La validità della valutazione. Il manuale dell’Inail fa notare che le indicazioni della commissione consultiva non riportano alcun termine di validità della valutazione del rischio, rimandando logicamente alla previsione normativa del Tu sicurezza che, sul punto, stabilisce che la valutazione dei rischi deve essere immediatamente rielaborata in occasione di modifiche del processo produttivo o dell’organizzazione del lavoro che risultino significative ai fini della salute e sicurezza dei lavoratori oppure in relazione al grado di evoluzione della tecnica, della prevenzione o della protezione o a seguito di infortuni significativi o quando i risultati della sorveglianza sanitaria ne evidenzino la necessità. Alla luce di tali indicazioni secondo l’Inail si può ragionevolmente ritenere corretta una nuova valutazione trascorsi due/tre anni dall’ultima effettuata.

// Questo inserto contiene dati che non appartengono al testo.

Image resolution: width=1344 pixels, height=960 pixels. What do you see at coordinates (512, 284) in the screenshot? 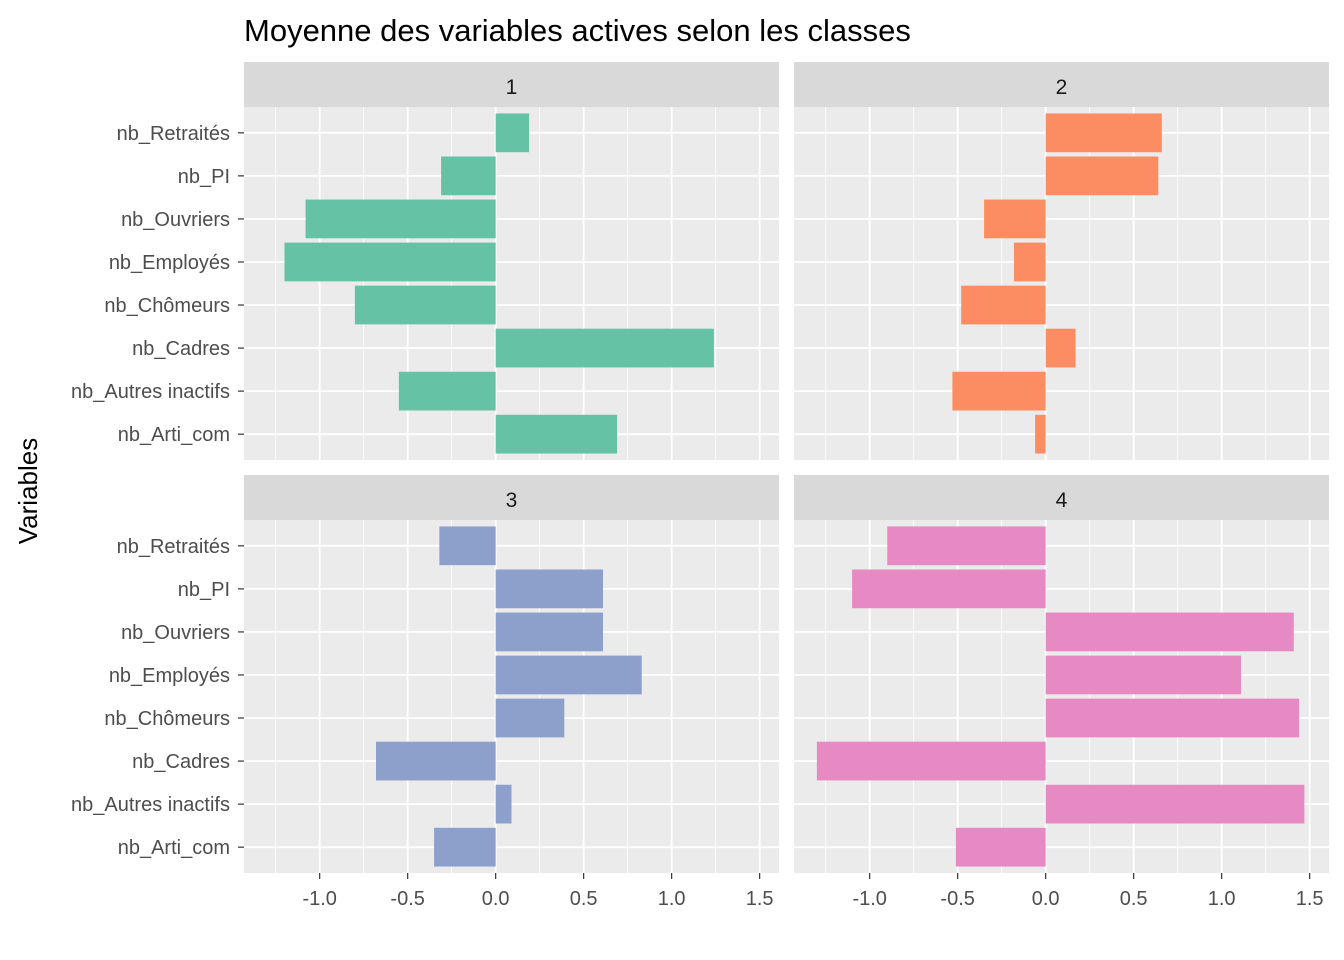
I see `plot-panel` at bounding box center [512, 284].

Sanzioni pesanti, fino all’arresto. Il regime sanzionatorio è sufficientemente punitivo: non effettuare la valutazione dei rischi, oppure adottare il documento sulla valutazione dei rischi senza gli elementi essenziali (tra cui quello sullo stress) comporta a carico del datore di lavoro l’applicazione della sanzione dell’arresto da 6 mesi a 1 anno e 6 mesi. A ciò si aggiunge che la redazione del documento di valutazione non rispondente alle prescrizioni di legge è punita con un’ammenda da 3 mila a 9 mila euro. Ancora, la mancata custodia del documento di valutazione presso l’unità produttiva a cui si riferisce è punita (stavolta la pena è anche a carico del dirigente) con la sanzione amministrativa pecuniaria da 2,5 mila a 10 mila euro. Infine, si ricorda che l’inadempimento della valutazione dei rischi, con relativa produzione del documento finale, a prescindere dalla dimensione aziendale, preclude all’impresa la possibilità di instaurare taluni contratti di lavoro. Per esempio, alle imprese che non abbiano effettuato la valutazione dei rischi è vietato stipulare il contratto di somministrazione di lavoro. Parimenti è stato per il contratto di lavoro intermittente.